> _AIM OF THE EXERCISE_: Only a number is required: the count of lines in the material below that contain "field".

> _INPUT MATERIAL_:
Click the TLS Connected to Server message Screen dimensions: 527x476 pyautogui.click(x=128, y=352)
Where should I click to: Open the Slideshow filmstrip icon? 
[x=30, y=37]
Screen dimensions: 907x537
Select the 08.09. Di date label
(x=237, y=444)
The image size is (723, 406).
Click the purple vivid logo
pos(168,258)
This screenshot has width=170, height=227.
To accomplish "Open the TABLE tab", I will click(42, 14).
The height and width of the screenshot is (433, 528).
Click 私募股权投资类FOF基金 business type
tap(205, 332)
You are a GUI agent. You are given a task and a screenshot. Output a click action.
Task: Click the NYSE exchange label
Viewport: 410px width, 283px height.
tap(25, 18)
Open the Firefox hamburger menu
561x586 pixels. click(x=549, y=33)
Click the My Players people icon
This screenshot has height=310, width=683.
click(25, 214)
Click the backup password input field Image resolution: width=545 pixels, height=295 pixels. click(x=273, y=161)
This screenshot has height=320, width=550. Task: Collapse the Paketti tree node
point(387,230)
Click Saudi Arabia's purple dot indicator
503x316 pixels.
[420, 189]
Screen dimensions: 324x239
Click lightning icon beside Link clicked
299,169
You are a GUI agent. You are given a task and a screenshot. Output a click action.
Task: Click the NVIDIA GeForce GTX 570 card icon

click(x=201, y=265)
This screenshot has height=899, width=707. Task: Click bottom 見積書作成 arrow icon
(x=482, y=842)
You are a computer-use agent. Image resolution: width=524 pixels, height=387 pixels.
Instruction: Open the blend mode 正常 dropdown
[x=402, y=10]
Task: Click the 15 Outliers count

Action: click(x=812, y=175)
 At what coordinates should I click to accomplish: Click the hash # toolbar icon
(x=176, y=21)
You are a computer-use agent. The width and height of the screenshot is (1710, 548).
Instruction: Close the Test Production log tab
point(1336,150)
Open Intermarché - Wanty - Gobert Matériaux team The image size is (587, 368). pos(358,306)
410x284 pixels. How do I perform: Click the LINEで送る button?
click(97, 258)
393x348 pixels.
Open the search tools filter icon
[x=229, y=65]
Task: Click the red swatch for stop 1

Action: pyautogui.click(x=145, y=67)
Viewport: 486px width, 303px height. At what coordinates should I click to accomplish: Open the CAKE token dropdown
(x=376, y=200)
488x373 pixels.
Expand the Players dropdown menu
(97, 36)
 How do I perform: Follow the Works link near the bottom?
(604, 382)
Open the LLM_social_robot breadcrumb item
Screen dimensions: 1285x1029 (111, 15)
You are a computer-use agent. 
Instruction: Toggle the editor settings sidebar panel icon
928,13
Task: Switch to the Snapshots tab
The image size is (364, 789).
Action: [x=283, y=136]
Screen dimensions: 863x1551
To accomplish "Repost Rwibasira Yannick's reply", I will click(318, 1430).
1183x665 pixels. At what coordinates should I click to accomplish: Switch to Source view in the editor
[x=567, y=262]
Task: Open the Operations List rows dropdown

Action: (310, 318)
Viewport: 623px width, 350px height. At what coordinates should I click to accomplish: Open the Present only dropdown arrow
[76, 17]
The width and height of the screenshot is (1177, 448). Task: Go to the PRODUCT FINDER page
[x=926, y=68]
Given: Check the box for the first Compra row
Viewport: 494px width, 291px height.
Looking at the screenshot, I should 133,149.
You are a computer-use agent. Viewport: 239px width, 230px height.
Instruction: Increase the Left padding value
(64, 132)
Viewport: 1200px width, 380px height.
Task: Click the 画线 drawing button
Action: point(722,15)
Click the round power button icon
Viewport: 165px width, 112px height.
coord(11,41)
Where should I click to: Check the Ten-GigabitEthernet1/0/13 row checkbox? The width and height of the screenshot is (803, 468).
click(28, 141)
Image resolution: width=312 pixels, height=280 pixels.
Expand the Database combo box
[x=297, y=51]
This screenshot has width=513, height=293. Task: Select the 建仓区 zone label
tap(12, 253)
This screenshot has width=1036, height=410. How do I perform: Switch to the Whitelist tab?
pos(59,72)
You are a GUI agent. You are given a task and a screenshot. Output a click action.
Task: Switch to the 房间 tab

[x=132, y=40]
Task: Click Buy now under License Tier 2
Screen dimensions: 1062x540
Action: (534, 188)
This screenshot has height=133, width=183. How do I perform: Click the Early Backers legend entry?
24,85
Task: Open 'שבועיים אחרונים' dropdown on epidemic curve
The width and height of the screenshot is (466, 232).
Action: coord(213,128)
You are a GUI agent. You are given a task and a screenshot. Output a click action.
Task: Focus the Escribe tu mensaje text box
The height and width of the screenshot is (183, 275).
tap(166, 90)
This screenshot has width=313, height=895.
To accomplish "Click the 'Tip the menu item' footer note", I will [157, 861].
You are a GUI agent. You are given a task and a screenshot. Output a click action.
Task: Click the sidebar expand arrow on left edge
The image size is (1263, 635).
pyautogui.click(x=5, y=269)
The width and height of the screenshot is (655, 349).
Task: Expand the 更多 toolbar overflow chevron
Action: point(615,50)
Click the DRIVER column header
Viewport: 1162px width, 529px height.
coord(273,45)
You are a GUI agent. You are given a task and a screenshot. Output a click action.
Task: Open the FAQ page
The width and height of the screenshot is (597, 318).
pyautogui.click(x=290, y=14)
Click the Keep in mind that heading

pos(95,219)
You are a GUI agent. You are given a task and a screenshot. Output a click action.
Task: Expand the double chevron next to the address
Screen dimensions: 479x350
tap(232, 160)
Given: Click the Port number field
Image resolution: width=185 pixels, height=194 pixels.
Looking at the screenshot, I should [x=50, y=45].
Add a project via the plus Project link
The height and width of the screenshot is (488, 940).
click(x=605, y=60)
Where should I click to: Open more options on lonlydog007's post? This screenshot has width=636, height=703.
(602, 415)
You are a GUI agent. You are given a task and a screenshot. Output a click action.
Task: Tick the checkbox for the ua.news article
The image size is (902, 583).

> _ANSWER BELOW_: 2